Preached at First Congregational Church of Battle Creek, MI on July 12th, 2020.

One of my favorite movies of all time is the 2016 science fiction film Arrival, starring Amy Adams and Jeremy Renner. If you’ve not seen it, do yourself a favor and go watch it: it will be time well spent. The plot of the movie follows the story of humanity’s first contact with extraterrestrial life; twelve alien spacecraft appear hovering ominously over various spots all over the surface of the earth. 

The main character, Louise, is a professor of linguistics at a California university. She also happens to be grieving tremendous personal losses at the time of the arrival. She ends up drafted by the United States military to serve as one of the team of scientists and researchers who must learn the aliens’ language from ground zero and serve as interpreters between humanity and our visitors. The aliens don’t speak in sounds that the human voice can replicate, so they resort to using a written language that looks like giant, floating coffee rings.

One of the reasons I love this movie is that, far from being a standard alien action popcorn flick, Arrival is much more a meditation on the nature of thought, of language, and of history. As Louise deciphers the aliens’ language, she learns it, such that she can begin to generate their writing, with the aid of a computer at first, but eventually on her own. And something very curious happens, which is the main plot beat of the movie: learning the visitors’ language changes the way that Louise thinks. Not just in a simple, oh, I thought this about the aliens before, now I think differently; no, it literally changes the way that Louise’s psyche conceives of thought, of time, and of the unfolding of history.

Anyone who has ever taken the time to learn a second (or a third, or a fourth) language can attest that the process of learning a language can, and will, change how you think. It forces your brain to make connections that weren’t there before, to re-wire old pathways that had gone long unused, to stimulate new growth; it’s why learning languages is, anecdotally, a solid strategy to fend off dementia and Alzheimers.

But even more importantly, acquiring a new language enables us to make connections to communities of people with whom we’ve never before interacted. It enables us to bridge the divides in our society in uncanny ways. And when the world is in a season of unprecedented change and conflict, those connections are, perhaps, our most valuable resource.

To say it another way, when we encounter change, one of the most important things we can do is learn to think differently. 

Remember, then, the rag-tag community of people in the throes of change to whom Matthew’s author wrote this account of Jesus’ life and teaching. For these people, it was clear: their old ways of thinking no longer served their present reality. Such was the case for Jesus’ own audience as well.

See, many in the early Church assumed that Jesus was going to return, like, presently, like in the next year or so, to finally punt Rome out of Judaea and to bring history to its grand culmination under a reign of peace, with the glorious temple of Jerusalem at its center and Jesus sitting on the throne of David. But following the destruction of Jerusalem in AD 70, this vision of hope was rapidly dying off. We can hear Matthew’s audience whispering to themselves furtively in the night as they steal away to the catacombs to worship their crucified and risen outsider god: “it wasn’t supposed to be like this, was it? How long is it going to take for him to come back? What if he doesn’t?”

-- -- --

Set of tasks:
1. In the sermon on the film Arrival, why do the aliens communicate through a written language?
2. Continue the sermon on Arrival and learning to think differently from the point where it stops.

Data provided:
-- -- --

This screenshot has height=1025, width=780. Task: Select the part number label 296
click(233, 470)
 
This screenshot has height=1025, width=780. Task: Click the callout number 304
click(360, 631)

-- -- --

Final results:
1. The aliens don't speak in sounds that the human voice can replicate. So they resort to a written language that looks like giant, floating coffee rings.

2.
The challenge which Matthew’s audience faced was the challenge of learning to think differently. They faced the challenge of reinterpreting the teachings they had received from Jesus via his disciples for the reality of their situation. So what did Jesus teach, anyway? And how did he teach? What did they have to work with? What could the Holy Spirit use in that moment to open up new avenues of realization and understanding for this community?

Any of us who grew up going to Sunday School probably have the word “parable” rolling around in the back of our memory, collecting dust. And what we have in today’s reading is precisely that: a parable. That word, “parable,” means a story that takes a couple of different, disparate elements and “throws them together.” A parable is a thrown-together story, literally, meant to awaken the hearer to new connections and new possibilities. The situations they present are sometimes impossible, sometimes improbable, but always wondrous, and the problems they present aren’t meant to teach us a fact or a figure, or a static chunk of knowledge. Rather, the struggle to understand a parable, to get our minds around it, is the point of a parable. 

To say that differently, a parable doesn’t teach us what to think so much as it teaches us how to think. In this, they’re much like a Zen koan, a “riddle” that doesn’t have a solution per se, but seeks to lead you into thinking differently. Yet we don’t even need to look to Japan or India for this kind of wisdom: Judaism had its own tradition of this kind of story, known as a mashal, of which there are plenty of examples in the Hebrew bible. And undoubtedly, Jesus would have been a master of the mashal. 

Because of the nature of a parable, or a mashal, or a koan, there’s usually not one correct interpretation, either: each encounter with the story presents an opportunity to make a connection that wasn’t there, to find something new, or to have our well-worn ways of thinking diverted into uncharted territory.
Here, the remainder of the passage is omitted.